A Trinidad man says he spotted his old car at a tow yard, and that moment has now turned into a felony vehicle-theft case. The charge puts a spotlight on how quickly a question of possession can become a criminal matter in Las Animas County, where a car is often too important to lose without immediate consequences.

The Chronicle-News included the story in its June 11, 2026 news lineup, identifying the case as one involving felony vehicle theft charges. Even in that brief listing, the central tension is clear: a man believed the car was his, saw it at a tow yard, and the encounter did not end as a simple recovery dispute. Instead, it moved into the criminal justice system, where ownership records, impound procedures and police judgment can decide whether a driver leaves with keys in hand or with charges on his record.

Colorado law now treats motor vehicle theft as a felony at every degree. First-degree motor vehicle theft is a class 3 felony, second-degree motor vehicle theft is a class 4 felony, and third-degree motor vehicle theft is a class 5 felony. The Colorado General Assembly also created a separate unauthorized-use offense in 2023, a class 1 misdemeanor for a first offense and a class 5 felony for a second or subsequent offense.

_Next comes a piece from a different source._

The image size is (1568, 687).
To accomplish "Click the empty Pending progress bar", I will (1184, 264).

That structure matters in cases like this one, because the legal line between taking a vehicle and unlawfully using or reclaiming it can determine whether a person faces misdemeanor treatment or a felony filing.

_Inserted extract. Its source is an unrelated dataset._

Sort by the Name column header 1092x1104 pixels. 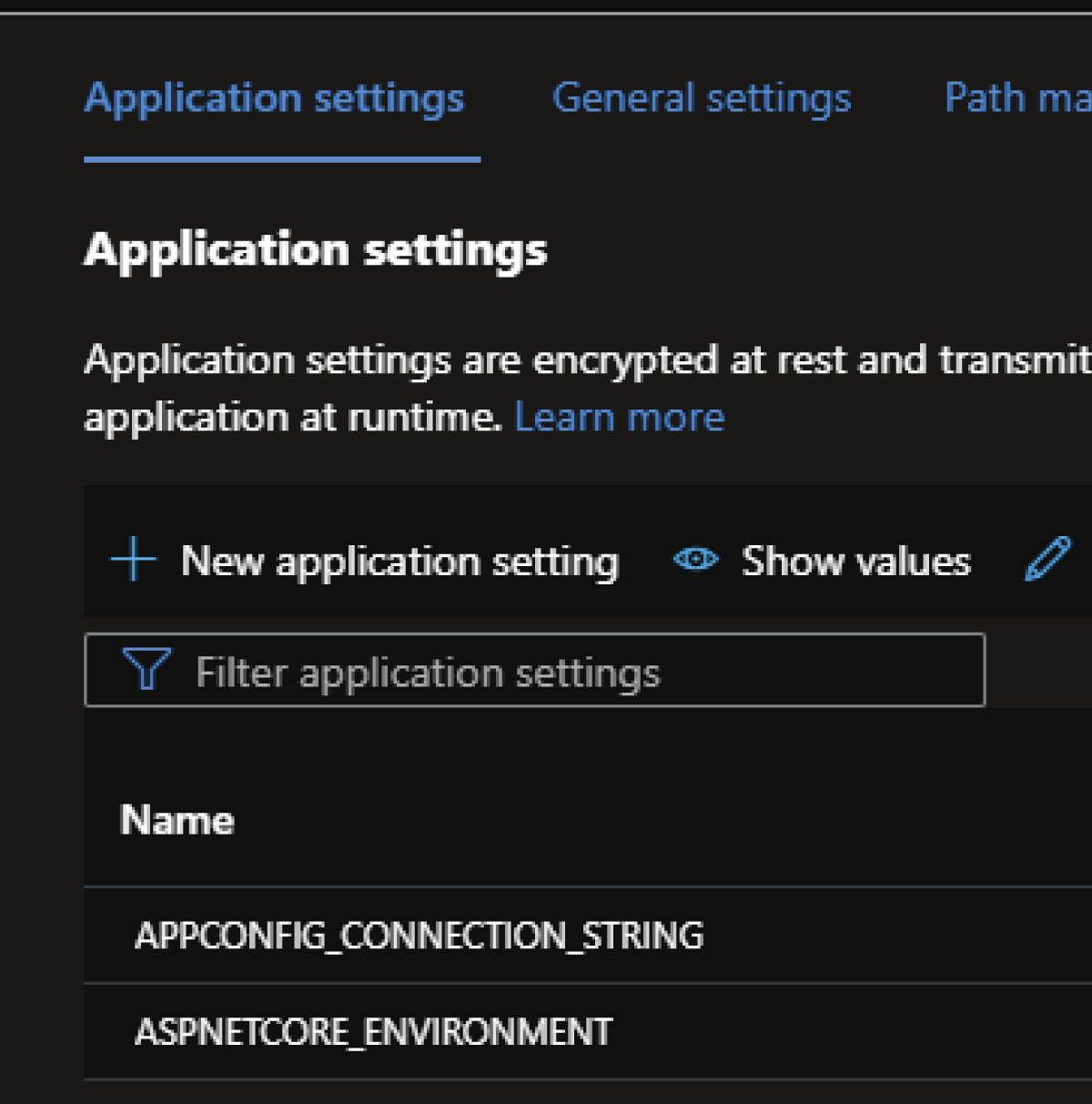coord(177,820)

The stakes are especially high in a county like Las Animas, where a vehicle is rarely just a convenience. It is the link to work in Trinidad, school runs, medical appointments and family obligations across a wide rural area. A tow-yard dispute can therefore become more than a paperwork fight. If a title, release form or impound record is unclear, the gap can put a resident at risk of losing transportation and facing a charge serious enough to disrupt housing, employment and mobility.

AI-generated illustration
AI-generated illustration

The broader state picture shows why these cases draw close attention. Colorado reported 16,291 motor-vehicle thefts in 2025, down 34% from 2024 and 56% from the 2021 peak. Even with an 80% recovery rate, the details of each recovery still matter, especially when a vehicle turns up in a tow yard and the question becomes who had the right to it, who ordered the tow and what law-enforcement officers believed happened next.

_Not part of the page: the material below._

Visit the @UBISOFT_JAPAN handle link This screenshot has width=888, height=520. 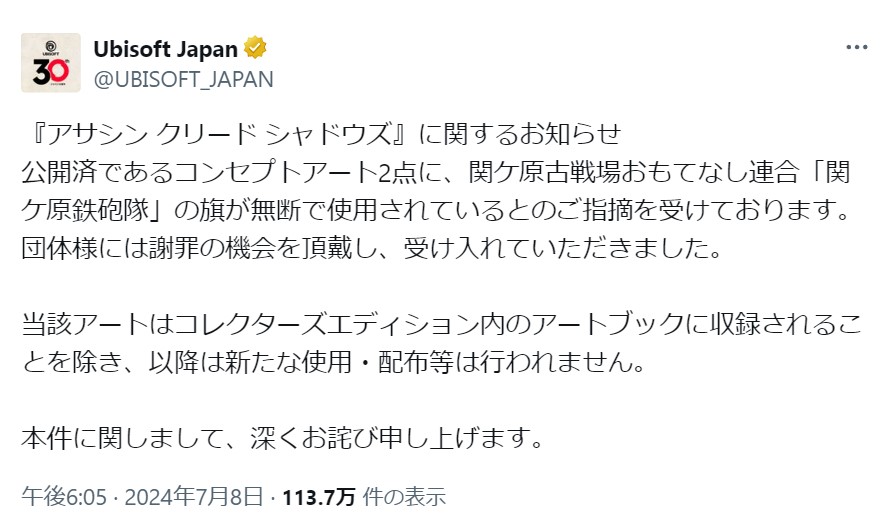pos(183,79)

The Las Animas County Sheriff’s Office operates from the Garcia Justice Center in Trinidad and manages jail operations, and its roster index showed uploads on June 10 and June 11, 2026. Those local records suggest the case unfolded against a fast-moving law-enforcement timeline, the kind that can leave little room for confusion once a felony complaint is in motion.

This article was produced by Prism’s automated news system from verified source data, official records, and press releases, then run through automated quality and moderation checks before publishing. The system is built and supervised by the people who set the standards it runs under. Read our full AI policy.